— The records —
>>>>>

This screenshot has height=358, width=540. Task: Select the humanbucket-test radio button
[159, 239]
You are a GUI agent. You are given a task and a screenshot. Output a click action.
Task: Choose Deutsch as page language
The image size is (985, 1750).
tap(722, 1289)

<<<<<

— What to do —
Give the complete material back, word for word.

— Output for this task —
This screenshot has height=358, width=540. Task: Select the humanbucket-test radio button
[159, 239]
You are a GUI agent. You are given a task and a screenshot. Output a click action.
Task: Choose Deutsch as page language
The image size is (985, 1750).
tap(722, 1289)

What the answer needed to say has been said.